Our video generation model is accessible via REST API. Below, you’ll find straightforward examples using cURL/Python SDK and TypeScript SDK for our video generation endpoints, complete with explanations of all parameters.

The endpoint URL for video generation is https://image.octoai.run/generate/svd.

This encompasses image-to-video conversion. Additionally, we offer support for a text-to-video workflow, which involves utilizing the text-to-image API (Image Gen API) followed by the image-to-video API.

Request payload

Parameters:

  • image (base64 encoded image, required) - Starting point image encoded in base64 string

  • height (int; optional) - Integer representing the height of video/animation to generate- If not provided, the output height will be inferred from the input ‘image’, and the closest resolution supported will be chosen.

  • width (int; optional) - Integer representing the width of video/animation to generate- If not provided, the output width will be inferred from the input ‘image’, and the closest resolution supported will be chosen.

    Supported resolutions are (w,h): (576, 1024), (1024, 576), (768, 768)

  • cfg_scale (float; optional) - Floating-point number representing how closely to adhere to ‘image’ description- Must be a positive number no greater than 10.0.

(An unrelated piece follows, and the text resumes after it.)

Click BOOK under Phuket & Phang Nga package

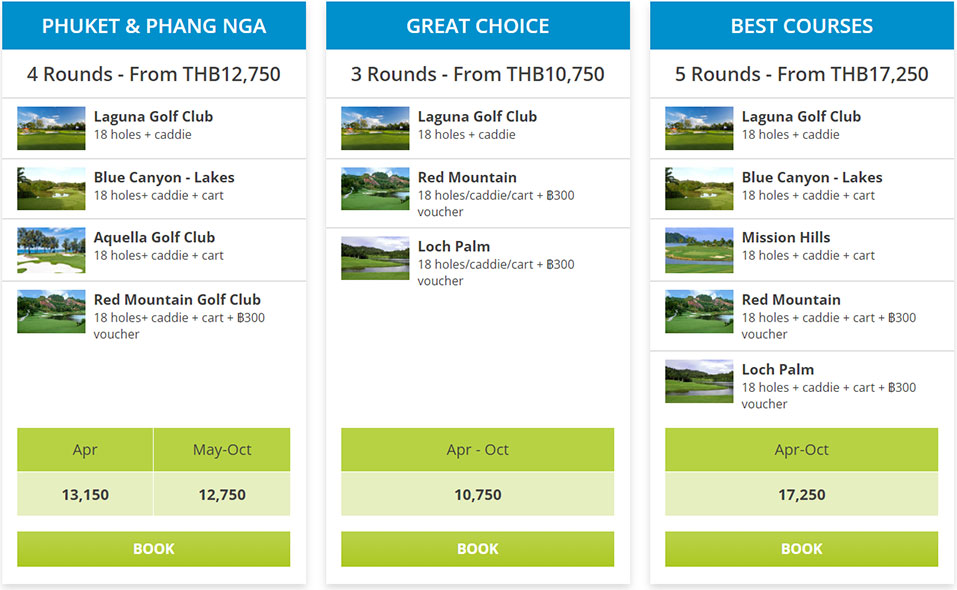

  • fps (int; optional) - How fast the generated frames should play back.

  • steps (int; optional) - Integer representing how many steps of diffusion to run- Must be greater than 0 and less than or equal to 50.

  • motion_scale (float; optional) - A floating point number between 0 and 1 indicating how much motion should be in the generated animation.

  • noise_aug_strength (float; optional) - How much noise to add to the initial image- higher values encourage creativity.

  • num_videos (int; optional) - Integer representing how many output videos/animations to generate with a single image and configuration. You can generate upto 16 videos in a single API request. All videos will be generated in sequence within the same configurations but different seed values.

  • seed (int; optional) - Integer number or list of integers representing the seeds of random generators. Fixing random seed is useful when attempting to generate a specific video (or set of videos).

Response

  • videos (list) - List of generation(s) generated by the request.
  • prediction_time_ms (float) - Total runtime of the video/animations(s) generation(s).
curl -X POST "https://image.octoai.run/generate/svd" \
    -H "Content-Type: application/json" \
    -H "Authorization: Bearer $OCTOAI_TOKEN" \
    --data-raw '{
        "image": "<BASE_64_STRING>",
        "steps": 40,
        "cfg_scale": 3,
        "fps": 4,
        "motion_scale": 0.2,
        "noise_aug_strength": 0.55,
        "num_videos": 1,
        "seed": "2138732363"
    }' | jq -r ".videos[0].video" | base64 -d >result.mp4